#### The problem:
Reproduce the court opinion on the quashed perjury indictment below word for word, in full.

#### Passage:

--*--

—The appellee, Powell, was indicted for the offense of perjury, in making oath before the assessor and collector of Johnson county to the value of the list of taxable property rendered by him on that date, 23d May, 1863. On his motion the indictment was quashed for insufficiency, and the State has brought the cause here by appeal; and it is contended that the indictment was sufficient, and was wrongfully quashed.
It appears to be a well-settled principle that, in respect to the statement of the-accused upon which the perjury is *630assigned, it must "be averred positively that the accused had knowledge of the falsity of the statement, and that he “willfully and deliberately made it.” (Juaraqui v. The State, Galveston term, 1861, ante p. 625; 1 Robinson, 729; 8 Gratt., 579; 1 Greene, 503; 13 Tex., 27.)
The facts constituting the offense must be averred directly, forcibly, and with certainty, and not by way of inference and argument. (1 Tex., 455; 1 Dutch., 384.)
We are of opinion that the indictment in this cause, tested by these rules, is not sufficient. There is no positive averment that the defendant knew he had undervalued the property, and had willfully and deliberately made the false statement in respect to the value of the property rendered.
There are statements that the defendant, willfully, deliberately, and wickedly contriving to defraud the State out of a portion of her revenue, did, on the 23d May, 1863, make oath that the list of property rendered by him was true and correct, and “ a fair and full valuation ” of all his taxable property, when in truth and fact it did not “ contain a fair and just valuation” of all said taxable property, it being worth a large amount more that it was rendered and valued at. By means of which said statement in writing as aforesaid, deliberately and willfully made by the defendant, he was then and there guilty of willful and corrupt perjury.
The falsity of the statement as to the value of the property, and that it was willfully made and without deliberation, are only inferentially and not directly averred, and for that reason the indictment is not sufficient.

--*--

#### Material provided:
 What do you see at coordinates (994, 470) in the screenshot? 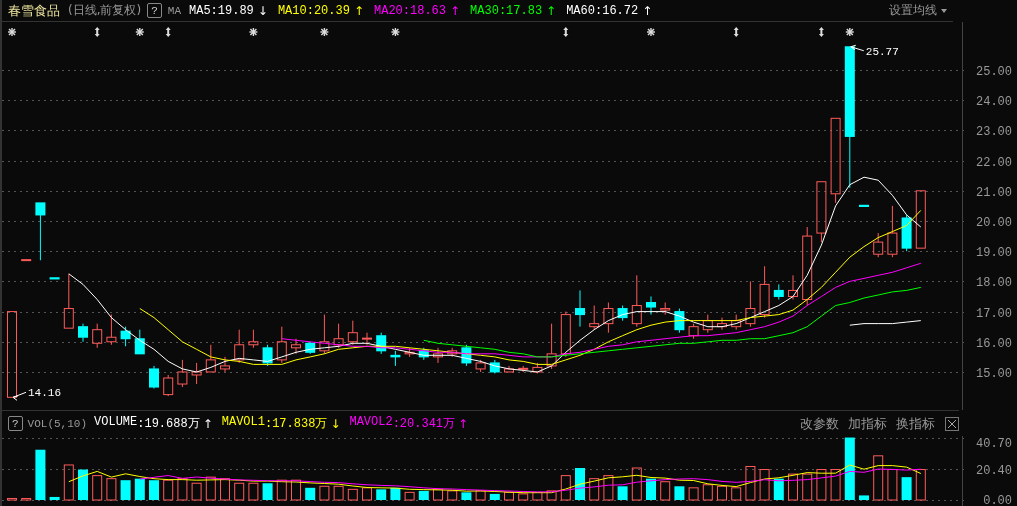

--*--

#### Response to the exercise:
—The appellee, Powell, was indicted for the offense of perjury, in making oath before the assessor and collector of Johnson county to the value of the list of taxable property rendered by him on that date, 23d May, 1863. On his motion the indictment was quashed for insufficiency, and the State has brought the cause here by appeal; and it is contended that the indictment was sufficient, and was wrongfully quashed.
It appears to be a well-settled principle that, in respect to the statement of the-accused upon which the perjury is *630assigned, it must "be averred positively that the accused had knowledge of the falsity of the statement, and that he “willfully and deliberately made it.” (Juaraqui v. The State, Galveston term, 1861, ante p. 625; 1 Robinson, 729; 8 Gratt., 579; 1 Greene, 503; 13 Tex., 27.)
The facts constituting the offense must be averred directly, forcibly, and with certainty, and not by way of inference and argument. (1 Tex., 455; 1 Dutch., 384.)
We are of opinion that the indictment in this cause, tested by these rules, is not sufficient. There is no positive averment that the defendant knew he had undervalued the property, and had willfully and deliberately made the false statement in respect to the value of the property rendered.
There are statements that the defendant, willfully, deliberately, and wickedly contriving to defraud the State out of a portion of her revenue, did, on the 23d May, 1863, make oath that the list of property rendered by him was true and correct, and “ a fair and full valuation ” of all his taxable property, when in truth and fact it did not “ contain a fair and just valuation” of all said taxable property, it being worth a large amount more that it was rendered and valued at. By means of which said statement in writing as aforesaid, deliberately and willfully made by the defendant, he was then and there guilty of willful and corrupt perjury.
The falsity of the statement as to the value of the property, and that it was willfully made and without deliberation, are only inferentially and not directly averred, and for that reason the indictment is not sufficient.